* TRECHO FORNECIDO

####

A censura voltou?
Seminário promovido durante o Festival de Gramado discutiu a censura no caso A Serbian Film
Por Ivonete Pinto
Na tarde deste sábado, 06, no 39° Festival de Cinema de Gramado, a ABRACCINE, em promoção com a Associação de Críticos de Cinema do RS, ACCIRS, realizou o seminário A censura voltou? O veto ao longa ”A Serbian Film” em questão.
O evento aconteceu no dia posterior à classificação do filme para 18 anos. A classificação foi assinada por um dos participantes da mesa, Davi Pires, diretor do Departamento de Justiça, Classificação, Títulos e Qualificação do Ministério da Justiça. Pires fez a participação mais aguardada do seminário, justamente porque seria a oportunidade de se ouvir sobre os critérios que levam à classificação etária dos filmes.
O mediador da mesa, Roger Lerina, presidente da ACCIRS, fez um resumo do processo de censura pela qual A Serbian Film passou, iniciando com o pedido do DEM fluminense para proibir a exibição no Rio Janeiro e culminando com a intervenção do Ministério Público de Minas Gerais, que solicitou a interdição em todo território nacional.
Antes dele falou o diretor do FANTASPOA – festival de cinema fantástico de Porto Alegre, João Pedro Fleck, que exibiu A Serbian Film. Fleck explicou que a versão mostrada possuía 3’30 de cortes, porque a exibição foi resultado de acordo com o distribuidor internacional do filme, a Jinga Films, da Inglaterra. Segundo Fleck, estes cortes tiveram a função de suavizar algumas cenas. De todo modo, ele defende que não se trata de uma obra com grandes méritos artísticos. “É um filme de terror como tantos outros”.
Frederico Machado, diretor da Lume Filmes e do Festival Internacional Lume de Cinema, de São Luis do Maranhão, o segundo festival a exibir o filme no Brasil, corroborou as palavras de Fleck e cobrou do representante do Ministério da Justiça, critérios mais claros de classificação de filmes. Citou o exemplo de Lola, de Brillante Mendoza, que foi classificado como “filme de assassinato”. “Me parece que não viram o filme no Ministério”, ironizou Machado.
Luiz Zanin Oricchio, presidente da ABRACCINE, lembrou que a ação da Justiça pegou a todos de surpresa, porque havia o entendimento de que estes eram fatos ligados apenas ao nosso passado. Alertou, que, embora a Constituição de 1988 assegure a liberdade de expressão, apareceu agora uma “censura que não ousa dizer seu nome”. Para Zanin, o fato pode gerar um precedente perigoso justamente porque não pode ser nomeado como “censura”. Por fim, defendeu que a sociedade não pode ser tutelada.

####

* REGISTROS DO CONJUNTO
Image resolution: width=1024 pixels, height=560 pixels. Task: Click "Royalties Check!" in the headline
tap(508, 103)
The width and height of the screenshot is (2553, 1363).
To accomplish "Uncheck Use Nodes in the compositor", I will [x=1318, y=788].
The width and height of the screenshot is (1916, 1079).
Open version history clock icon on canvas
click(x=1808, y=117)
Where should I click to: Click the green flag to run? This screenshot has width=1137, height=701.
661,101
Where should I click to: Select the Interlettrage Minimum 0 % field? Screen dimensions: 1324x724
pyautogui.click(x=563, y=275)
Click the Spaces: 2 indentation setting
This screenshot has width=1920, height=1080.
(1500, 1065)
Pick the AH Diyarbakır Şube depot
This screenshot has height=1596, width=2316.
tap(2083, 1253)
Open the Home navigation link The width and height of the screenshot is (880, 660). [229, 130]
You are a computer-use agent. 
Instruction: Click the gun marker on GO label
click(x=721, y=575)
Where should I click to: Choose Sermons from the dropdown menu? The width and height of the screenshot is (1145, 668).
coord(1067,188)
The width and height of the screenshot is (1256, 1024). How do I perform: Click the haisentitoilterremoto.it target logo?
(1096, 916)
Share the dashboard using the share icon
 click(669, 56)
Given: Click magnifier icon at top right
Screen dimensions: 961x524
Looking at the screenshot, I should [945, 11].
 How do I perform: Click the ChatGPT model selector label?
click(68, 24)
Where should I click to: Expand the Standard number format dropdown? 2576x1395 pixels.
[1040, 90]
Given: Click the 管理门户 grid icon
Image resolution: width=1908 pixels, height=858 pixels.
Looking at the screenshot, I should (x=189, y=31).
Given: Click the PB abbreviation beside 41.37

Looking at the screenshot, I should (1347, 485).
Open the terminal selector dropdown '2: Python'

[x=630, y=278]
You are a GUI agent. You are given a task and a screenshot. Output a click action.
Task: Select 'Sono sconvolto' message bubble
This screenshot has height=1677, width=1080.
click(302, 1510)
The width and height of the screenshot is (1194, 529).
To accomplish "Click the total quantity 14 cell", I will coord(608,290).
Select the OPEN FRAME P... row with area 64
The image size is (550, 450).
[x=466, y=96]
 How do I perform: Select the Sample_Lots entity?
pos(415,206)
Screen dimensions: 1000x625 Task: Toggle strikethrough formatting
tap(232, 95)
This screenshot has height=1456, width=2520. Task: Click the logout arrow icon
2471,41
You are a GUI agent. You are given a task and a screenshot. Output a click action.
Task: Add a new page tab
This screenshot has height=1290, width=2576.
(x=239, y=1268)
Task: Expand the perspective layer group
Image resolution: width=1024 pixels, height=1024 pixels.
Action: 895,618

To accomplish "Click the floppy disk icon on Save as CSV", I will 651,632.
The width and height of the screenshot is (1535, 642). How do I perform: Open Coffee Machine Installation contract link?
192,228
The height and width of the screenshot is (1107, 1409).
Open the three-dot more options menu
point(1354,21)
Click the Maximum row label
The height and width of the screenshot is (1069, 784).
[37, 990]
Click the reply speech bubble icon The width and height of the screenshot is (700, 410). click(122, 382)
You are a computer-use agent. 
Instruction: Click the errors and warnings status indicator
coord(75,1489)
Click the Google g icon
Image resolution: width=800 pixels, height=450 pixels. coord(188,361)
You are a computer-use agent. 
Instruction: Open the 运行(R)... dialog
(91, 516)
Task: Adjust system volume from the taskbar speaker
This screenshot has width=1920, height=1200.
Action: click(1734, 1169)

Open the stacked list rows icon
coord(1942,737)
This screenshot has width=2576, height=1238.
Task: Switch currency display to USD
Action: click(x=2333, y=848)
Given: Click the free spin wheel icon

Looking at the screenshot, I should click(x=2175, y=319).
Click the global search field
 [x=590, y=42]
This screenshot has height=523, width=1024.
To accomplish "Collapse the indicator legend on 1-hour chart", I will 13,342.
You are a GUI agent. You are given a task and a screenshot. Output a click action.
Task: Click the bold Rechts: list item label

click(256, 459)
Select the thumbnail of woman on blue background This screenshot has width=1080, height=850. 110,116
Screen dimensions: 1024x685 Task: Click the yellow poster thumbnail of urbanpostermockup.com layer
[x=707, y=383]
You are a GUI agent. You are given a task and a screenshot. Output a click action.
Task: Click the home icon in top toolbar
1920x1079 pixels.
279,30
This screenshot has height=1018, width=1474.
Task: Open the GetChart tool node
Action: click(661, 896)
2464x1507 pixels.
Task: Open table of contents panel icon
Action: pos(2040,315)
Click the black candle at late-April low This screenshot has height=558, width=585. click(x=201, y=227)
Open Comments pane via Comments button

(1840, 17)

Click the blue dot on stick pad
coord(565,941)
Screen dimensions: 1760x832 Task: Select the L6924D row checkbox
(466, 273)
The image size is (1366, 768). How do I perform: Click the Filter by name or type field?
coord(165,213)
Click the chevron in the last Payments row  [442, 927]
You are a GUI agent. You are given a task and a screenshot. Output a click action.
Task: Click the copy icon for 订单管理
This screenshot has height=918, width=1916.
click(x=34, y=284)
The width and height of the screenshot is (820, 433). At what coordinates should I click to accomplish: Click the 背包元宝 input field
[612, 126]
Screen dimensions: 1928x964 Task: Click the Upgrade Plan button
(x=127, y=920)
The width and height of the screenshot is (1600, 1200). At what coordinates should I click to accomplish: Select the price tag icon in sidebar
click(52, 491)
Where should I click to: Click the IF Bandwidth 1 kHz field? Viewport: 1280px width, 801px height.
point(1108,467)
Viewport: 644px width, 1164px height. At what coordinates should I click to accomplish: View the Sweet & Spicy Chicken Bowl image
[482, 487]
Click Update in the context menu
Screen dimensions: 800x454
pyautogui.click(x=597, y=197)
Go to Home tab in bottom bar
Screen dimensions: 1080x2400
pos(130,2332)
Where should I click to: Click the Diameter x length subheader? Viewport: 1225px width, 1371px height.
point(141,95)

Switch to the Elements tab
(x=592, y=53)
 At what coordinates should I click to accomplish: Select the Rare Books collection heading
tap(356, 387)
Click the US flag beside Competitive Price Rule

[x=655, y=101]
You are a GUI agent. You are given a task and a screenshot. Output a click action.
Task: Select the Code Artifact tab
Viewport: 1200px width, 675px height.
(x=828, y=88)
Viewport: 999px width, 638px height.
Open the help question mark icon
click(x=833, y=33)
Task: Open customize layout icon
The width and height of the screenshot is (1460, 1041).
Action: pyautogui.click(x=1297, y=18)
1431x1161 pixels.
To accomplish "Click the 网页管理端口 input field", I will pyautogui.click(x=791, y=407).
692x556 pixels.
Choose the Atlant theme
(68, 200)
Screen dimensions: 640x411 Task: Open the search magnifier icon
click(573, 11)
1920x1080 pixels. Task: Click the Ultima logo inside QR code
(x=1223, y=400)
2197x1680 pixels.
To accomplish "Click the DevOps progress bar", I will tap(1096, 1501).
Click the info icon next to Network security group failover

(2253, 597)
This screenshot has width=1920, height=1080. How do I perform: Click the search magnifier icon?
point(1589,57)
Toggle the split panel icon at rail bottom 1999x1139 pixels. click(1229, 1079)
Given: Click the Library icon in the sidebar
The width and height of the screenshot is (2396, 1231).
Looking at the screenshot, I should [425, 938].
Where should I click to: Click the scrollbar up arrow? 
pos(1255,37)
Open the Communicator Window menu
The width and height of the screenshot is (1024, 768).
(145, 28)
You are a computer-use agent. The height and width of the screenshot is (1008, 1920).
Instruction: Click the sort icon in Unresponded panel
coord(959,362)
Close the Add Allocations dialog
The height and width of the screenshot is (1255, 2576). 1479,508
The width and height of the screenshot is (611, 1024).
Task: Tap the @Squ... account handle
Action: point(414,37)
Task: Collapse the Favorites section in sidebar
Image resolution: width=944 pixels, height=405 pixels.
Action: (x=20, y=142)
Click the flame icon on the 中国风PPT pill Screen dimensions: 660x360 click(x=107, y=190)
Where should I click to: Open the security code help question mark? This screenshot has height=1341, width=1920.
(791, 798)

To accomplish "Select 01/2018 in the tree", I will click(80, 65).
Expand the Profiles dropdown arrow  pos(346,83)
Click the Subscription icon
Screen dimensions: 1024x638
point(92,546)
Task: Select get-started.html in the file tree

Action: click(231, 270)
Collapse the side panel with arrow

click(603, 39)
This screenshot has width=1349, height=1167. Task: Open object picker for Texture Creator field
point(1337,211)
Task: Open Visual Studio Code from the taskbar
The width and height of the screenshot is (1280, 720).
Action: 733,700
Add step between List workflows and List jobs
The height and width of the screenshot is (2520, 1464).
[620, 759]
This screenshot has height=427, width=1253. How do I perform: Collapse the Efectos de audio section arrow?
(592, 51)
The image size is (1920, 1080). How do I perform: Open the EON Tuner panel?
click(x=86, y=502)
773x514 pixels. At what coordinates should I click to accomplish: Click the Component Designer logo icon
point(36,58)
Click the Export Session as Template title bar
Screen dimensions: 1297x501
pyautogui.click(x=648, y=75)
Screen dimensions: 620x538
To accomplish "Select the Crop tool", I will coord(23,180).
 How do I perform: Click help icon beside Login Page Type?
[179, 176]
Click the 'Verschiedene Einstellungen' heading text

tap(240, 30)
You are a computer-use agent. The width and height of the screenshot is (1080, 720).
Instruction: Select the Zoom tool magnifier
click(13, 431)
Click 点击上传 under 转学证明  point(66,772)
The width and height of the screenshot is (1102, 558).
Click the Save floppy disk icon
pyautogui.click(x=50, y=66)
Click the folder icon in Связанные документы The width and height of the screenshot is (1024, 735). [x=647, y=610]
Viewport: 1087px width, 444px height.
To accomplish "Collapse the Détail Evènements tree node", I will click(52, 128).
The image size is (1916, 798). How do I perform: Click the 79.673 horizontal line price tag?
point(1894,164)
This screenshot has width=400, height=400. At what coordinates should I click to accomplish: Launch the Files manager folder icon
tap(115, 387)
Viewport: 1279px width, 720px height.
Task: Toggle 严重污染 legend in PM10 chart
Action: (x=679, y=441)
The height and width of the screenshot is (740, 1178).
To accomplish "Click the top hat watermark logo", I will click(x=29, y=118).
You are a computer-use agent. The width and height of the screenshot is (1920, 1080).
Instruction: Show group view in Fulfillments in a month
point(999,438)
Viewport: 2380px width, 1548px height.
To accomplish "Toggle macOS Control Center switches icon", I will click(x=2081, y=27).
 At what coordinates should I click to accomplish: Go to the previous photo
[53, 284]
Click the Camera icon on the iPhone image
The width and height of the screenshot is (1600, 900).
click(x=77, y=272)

####

* TAREFAS A REALIZAR
(1) Segundo a reportagem sobre o seminário de Gramado a respeito da censura a A Serbian Film, quem assinou a classificação do filme para 18 anos?
(2) Dê sequência à reportagem sobre o seminário de Gramado acerca da censura a A Serbian Film, começando logo após a última frase apresentada.

* RESPOSTAS ESPERADAS
(1) Davi Pires, diretor do Departamento de Justiça, Classificação, Títulos e Qualificação do Ministério da Justiça.

(2)
O último a falar, Davi Pires, iniciou sua participação afirmando que é muito comum que as pessoas confundam conceitos de “censura” e de “classificação” e que é preciso antes de mais nada sabermos o que está sendo dito. Sustentou que o exercício da democracia é um exercício de direito e quem se sente ofendido por esta ação do Ministério Público deve e tem por onde buscar a reversão da decisão.
Pires admitiu que muitos envolvidos no veto ao filme de fato não o tinham visto, mas advertiu que existe um outro tipo de censura, que é a exercida pelo próprio mercado. “Na Inglaterra, por exemplo, país liberal, o filme recebeu vários cortes. O distribuidor, neste caso, entendeu que deveria fazer os cortes para ter seu produto melhor aceito”, disse Pires.
O diretor do Ministério da Justiça citou também um exemplo em torno da classificação das novelas de televisão, que também passam pelo seu departamento, trazendo o exemplo do beijo gay. Segundo ele, os autores das novelas costumam dizer que não exibem o beijo em função da classificação indicativa. “A culpa é jogada na nossa conta, mas o fato é que agora, a partir de pesquisas realizadas sobre o tema específico, sabemos que é o mercado, ou seja, o telespectador, quem não quer ver beijo gay em novelas”, sustenta.
Sempre afirmando que o cidadão deve buscar seus direitos pela via institucional, Davi Pires esclareceu quanto aos critérios adotados pelo Ministério da Justiça, implantados após intensas discussões com a sociedade, onde participaram representantes de entidades como o Conselhos Federais de Psicologia e de Pediatria, além de representantes do Conan – Conselho Nacional de Auto-Regulamentação e Normalização e do Ministério Público. Esses critérios, que estão disponíveis no site do Ministério da Justiça, tratam da classificação indicativa a partir de três grandes temas: cenas de sexo, cenas de violência e uso de drogas.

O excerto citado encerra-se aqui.